Associação das Mulheres Rendeiras envia Nota sobre o ocorrido na MOSTRA NOVEMBRO NEGRO

Associação das Mulheres Rendeiras

NOTA DE REPÚDIO

Na noite deste domingo (24), por volta das 20h, no encerramento da Mostra de Artes Novembro Negro, evento com o tema “LIBERDADE É NÃO TER MEDO DE BRILHAR” realizada no bairro Rio Corrente em Petrolina – Pernambuco, houve uma ação violenta promovida por alguns policiais do 2° Biesp.

A polícia abordou uma pessoa do público (homem negro, vestindo uma camisa do Flamengo) que, segundo os policiais, estaria portando arma. Nenhuma arma foi encontrada. Os organizadores do evento relatam que a forma de acesso ao espaço, ou seja, a abordagem policial com motociclistas seria desnecessária e colocava em risco crianças e outras pessoas ali presentes. Karol Souza, mulher, jovem, negra, membro da Associação das Mulheres Rendeiras, realizava as filmagens para o evento quando também foi abordada por usar o celular, seu objeto pessoal e de comunicação. Ao negar a entrega do seu aparelho, Karol Souza também foi agredida pelos policiais.

Na tentativa de resolver a situação, o músico e educador Maércio José e o Poeta Nascimento – Sertão Poeta, ambos negros, artistas, abraçaram Karol (um abraço coletivo) e, a partir deste momento, foram imobilizados e também agredidos pelos policiais que faziam parte da operação, juntamente com o reforço policial que foi mobilizado (cerca de 8 viaturas). Outros participantes e colaboradores do evento pacífico foram agredidos com técnicas de luta a exemplo de golpes “mata-leão”. Em seguida, foram detidos injustamente, sendo Maércio José agredido também no olho com spray de pimenta, que também foi usado para atingir outros participantes do evento, incluindo crianças que estavam acompanhadas dos seus pais.
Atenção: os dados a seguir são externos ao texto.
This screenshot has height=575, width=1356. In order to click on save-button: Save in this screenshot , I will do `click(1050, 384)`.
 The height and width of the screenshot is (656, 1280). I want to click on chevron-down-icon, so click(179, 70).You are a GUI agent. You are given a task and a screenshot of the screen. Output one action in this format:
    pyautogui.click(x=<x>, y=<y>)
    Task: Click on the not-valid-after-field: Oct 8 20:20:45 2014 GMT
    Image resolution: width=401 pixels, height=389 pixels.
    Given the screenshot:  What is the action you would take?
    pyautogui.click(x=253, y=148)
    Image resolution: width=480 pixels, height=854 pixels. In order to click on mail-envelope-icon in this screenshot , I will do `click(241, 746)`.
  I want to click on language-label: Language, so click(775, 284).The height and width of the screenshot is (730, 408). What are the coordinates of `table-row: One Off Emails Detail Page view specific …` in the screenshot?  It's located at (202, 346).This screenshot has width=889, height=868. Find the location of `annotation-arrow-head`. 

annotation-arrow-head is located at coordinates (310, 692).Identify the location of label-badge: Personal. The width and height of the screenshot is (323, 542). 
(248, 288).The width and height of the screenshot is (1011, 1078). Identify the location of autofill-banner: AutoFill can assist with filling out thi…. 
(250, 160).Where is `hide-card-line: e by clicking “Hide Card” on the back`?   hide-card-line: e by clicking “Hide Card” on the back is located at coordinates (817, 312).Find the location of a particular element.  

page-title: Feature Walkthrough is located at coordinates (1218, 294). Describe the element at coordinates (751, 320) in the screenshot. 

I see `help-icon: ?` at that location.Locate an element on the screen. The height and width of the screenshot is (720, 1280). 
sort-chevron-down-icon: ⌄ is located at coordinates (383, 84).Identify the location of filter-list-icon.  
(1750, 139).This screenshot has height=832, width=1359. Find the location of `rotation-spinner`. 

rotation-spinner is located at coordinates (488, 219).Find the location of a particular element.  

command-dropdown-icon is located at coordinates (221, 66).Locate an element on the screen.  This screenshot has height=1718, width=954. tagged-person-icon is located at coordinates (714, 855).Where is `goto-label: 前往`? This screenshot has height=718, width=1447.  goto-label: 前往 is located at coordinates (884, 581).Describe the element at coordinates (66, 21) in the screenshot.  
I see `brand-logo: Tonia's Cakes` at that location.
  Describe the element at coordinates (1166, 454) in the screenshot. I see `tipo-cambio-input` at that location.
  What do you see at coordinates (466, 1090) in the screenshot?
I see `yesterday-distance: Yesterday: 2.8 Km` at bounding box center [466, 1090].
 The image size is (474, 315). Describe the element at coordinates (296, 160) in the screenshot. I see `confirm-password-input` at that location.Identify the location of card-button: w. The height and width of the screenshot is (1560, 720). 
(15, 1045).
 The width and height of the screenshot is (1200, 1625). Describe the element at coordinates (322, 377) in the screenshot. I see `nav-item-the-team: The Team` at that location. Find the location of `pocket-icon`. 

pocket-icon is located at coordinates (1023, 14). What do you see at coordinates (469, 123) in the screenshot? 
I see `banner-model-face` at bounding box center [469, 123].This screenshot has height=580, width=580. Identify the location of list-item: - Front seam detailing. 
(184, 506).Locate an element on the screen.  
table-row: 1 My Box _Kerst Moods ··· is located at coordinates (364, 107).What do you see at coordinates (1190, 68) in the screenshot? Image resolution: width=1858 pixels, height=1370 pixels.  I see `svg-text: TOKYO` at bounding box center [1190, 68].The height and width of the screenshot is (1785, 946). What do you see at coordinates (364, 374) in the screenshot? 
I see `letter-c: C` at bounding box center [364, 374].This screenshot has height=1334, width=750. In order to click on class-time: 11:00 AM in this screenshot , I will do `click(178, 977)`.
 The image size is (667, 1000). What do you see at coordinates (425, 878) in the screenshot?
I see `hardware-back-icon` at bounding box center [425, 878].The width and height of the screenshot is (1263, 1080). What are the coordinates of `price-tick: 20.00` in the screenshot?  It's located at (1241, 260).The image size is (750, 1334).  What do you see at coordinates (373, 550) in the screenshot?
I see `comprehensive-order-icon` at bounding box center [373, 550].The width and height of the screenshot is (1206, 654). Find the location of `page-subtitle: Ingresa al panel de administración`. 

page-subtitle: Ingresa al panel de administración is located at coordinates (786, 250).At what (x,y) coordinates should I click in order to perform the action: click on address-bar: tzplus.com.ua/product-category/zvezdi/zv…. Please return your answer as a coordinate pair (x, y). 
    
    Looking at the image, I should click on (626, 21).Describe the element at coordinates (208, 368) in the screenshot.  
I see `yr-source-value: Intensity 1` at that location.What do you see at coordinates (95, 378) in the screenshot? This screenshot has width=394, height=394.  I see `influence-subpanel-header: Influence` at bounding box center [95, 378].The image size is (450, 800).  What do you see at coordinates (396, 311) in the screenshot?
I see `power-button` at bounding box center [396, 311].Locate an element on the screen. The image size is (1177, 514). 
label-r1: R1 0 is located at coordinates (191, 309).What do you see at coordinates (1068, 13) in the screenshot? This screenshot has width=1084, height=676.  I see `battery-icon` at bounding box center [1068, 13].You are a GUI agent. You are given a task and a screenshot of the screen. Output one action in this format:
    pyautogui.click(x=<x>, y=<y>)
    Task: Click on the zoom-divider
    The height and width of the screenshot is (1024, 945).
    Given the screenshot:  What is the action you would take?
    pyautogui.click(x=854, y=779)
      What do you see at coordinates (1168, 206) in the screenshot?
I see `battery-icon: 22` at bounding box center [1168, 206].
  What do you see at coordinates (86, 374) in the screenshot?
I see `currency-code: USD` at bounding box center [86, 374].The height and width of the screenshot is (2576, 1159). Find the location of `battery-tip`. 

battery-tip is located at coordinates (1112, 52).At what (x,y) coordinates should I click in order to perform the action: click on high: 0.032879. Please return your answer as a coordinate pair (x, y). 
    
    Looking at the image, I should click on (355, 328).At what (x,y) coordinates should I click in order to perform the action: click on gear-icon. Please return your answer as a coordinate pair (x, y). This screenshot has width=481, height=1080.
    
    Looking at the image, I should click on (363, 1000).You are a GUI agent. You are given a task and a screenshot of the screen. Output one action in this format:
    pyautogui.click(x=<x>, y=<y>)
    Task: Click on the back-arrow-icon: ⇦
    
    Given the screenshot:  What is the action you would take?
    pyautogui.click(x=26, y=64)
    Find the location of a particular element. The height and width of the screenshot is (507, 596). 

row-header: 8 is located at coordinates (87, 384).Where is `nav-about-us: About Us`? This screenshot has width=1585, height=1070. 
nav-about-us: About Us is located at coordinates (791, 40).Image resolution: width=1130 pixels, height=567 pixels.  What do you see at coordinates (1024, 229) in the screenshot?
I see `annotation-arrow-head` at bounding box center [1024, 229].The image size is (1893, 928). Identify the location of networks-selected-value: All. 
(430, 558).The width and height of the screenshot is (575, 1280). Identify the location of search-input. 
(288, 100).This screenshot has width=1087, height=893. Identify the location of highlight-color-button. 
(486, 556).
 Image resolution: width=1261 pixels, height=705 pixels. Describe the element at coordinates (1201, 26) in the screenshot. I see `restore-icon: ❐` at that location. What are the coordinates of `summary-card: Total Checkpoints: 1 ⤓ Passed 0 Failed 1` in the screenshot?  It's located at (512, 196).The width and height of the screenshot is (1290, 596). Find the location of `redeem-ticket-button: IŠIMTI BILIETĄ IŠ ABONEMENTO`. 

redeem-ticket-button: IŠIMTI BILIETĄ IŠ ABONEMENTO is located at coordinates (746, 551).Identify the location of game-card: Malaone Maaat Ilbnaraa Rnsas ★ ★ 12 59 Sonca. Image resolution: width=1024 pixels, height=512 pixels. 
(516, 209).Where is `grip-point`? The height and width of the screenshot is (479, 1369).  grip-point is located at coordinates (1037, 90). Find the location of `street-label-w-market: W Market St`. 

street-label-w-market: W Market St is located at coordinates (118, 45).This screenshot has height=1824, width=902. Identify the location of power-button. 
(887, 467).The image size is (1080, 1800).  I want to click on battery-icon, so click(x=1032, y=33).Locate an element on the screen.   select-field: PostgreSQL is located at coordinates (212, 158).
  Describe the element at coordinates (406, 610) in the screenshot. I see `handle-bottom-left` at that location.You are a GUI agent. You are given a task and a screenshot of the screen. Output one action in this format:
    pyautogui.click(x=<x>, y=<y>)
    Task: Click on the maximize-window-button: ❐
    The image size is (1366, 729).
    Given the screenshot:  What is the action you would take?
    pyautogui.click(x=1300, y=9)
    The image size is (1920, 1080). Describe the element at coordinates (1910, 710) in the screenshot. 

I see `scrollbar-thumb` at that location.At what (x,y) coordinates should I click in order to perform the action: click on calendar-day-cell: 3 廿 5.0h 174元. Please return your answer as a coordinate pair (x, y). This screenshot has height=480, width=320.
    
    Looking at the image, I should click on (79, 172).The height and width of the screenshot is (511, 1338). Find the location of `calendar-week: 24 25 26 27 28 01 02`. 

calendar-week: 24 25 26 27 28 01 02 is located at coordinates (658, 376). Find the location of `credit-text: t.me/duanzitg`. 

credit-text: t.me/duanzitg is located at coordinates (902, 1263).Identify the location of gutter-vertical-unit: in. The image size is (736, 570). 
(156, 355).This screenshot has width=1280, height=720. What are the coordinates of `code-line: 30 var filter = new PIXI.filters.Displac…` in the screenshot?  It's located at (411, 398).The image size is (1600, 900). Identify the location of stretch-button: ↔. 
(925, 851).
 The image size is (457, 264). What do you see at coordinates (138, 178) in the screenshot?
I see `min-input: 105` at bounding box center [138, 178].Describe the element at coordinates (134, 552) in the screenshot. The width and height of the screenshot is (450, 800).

Além das pessoas acima citadas, foi também agredido e detido injustamente o professor e vereador Gilmar Santos, que participava do evento, sendo ele levado para a delegacia por tentar resolver a situação de forma pacífica. Vários artistas foram à delegacia durante a madrugada para prestar apoio às pessoas detidas injustamente.

Nós, da Associação das Mulheres Rendeiras do Bairro José e Maria, repudiamos veementemente qualquer ato de violência, seja contra a mulher, contra artistas, parlamentares ou qualquer cidadão e cidadã deste país. A ação policial citada, diferentemente da tentativa dos participantes de pacificar a situação, deixará ferimentos físicos e mentais à mostra. São traumas e situações desumanas, contra as quais as Mulheres Rendeiras lutam diariamente no bairro, na cidade e no país. Esta ação policial toma proporções ainda maiores quando a ação acontece de forma ilegítima e atenta contra participantes de um evento pautado na transformação do ser humano e na conscientização da sociedade. A Associação das Mulheres Rendeiras tem um histórico de ações pacíficas de MULHERES e HOMENS que promovem a cultura da paz. É justamente contra ações vergonhosas como esta da polícia que crianças, mulheres, jovens, adultos e idosos lutam e veem na Associação das Mulheres Rendeiras uma voz e um espaço pacífico de transformação social.

A Associação das Mulheres Rendeiras de Petrolina repudia veemente a ação violenta da polícia ocorrida neste dia 24 de novembro durante a MOSTRA NOVEMBRO NEGRO e quer esclarecimentos para tal ação vergonhosa dos policiais.